# About this exercise
The answer must be every line of the records below that contains the word "computer".

____ Given information

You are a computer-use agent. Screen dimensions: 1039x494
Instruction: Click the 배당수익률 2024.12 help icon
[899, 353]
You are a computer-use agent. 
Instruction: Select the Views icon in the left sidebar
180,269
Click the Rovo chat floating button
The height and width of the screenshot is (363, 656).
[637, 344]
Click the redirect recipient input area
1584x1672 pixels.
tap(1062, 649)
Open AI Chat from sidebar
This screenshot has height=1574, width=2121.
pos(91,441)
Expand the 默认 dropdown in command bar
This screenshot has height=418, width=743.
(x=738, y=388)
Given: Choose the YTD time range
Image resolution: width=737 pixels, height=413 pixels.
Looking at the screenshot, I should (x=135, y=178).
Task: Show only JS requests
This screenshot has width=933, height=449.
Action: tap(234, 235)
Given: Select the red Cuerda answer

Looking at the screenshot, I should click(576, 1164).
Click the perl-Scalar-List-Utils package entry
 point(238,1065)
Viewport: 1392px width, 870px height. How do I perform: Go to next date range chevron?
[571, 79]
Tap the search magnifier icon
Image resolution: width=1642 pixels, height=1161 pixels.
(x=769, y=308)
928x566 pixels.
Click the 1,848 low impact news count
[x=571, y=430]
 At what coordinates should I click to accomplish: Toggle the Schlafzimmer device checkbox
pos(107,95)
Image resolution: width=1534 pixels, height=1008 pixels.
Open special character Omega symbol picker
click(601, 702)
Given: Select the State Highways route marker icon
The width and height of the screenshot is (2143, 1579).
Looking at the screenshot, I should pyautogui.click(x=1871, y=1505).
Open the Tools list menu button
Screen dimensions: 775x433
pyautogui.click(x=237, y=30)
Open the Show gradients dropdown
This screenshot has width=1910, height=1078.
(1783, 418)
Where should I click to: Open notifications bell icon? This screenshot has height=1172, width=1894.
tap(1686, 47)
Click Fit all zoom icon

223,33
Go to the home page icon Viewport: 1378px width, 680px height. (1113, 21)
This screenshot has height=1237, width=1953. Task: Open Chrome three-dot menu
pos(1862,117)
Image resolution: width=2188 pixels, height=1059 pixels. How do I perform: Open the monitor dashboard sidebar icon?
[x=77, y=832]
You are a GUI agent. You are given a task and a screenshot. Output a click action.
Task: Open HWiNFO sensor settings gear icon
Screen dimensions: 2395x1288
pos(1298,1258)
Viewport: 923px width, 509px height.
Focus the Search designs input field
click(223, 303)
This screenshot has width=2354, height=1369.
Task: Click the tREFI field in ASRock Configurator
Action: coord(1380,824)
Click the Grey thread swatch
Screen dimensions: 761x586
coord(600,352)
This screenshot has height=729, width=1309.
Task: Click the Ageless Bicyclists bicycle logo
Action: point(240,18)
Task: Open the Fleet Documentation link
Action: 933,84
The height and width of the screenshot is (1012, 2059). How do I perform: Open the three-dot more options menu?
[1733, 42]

________

# The completed task
You are a computer-use agent. Screen dimensions: 1039x494
You are a computer-use agent. 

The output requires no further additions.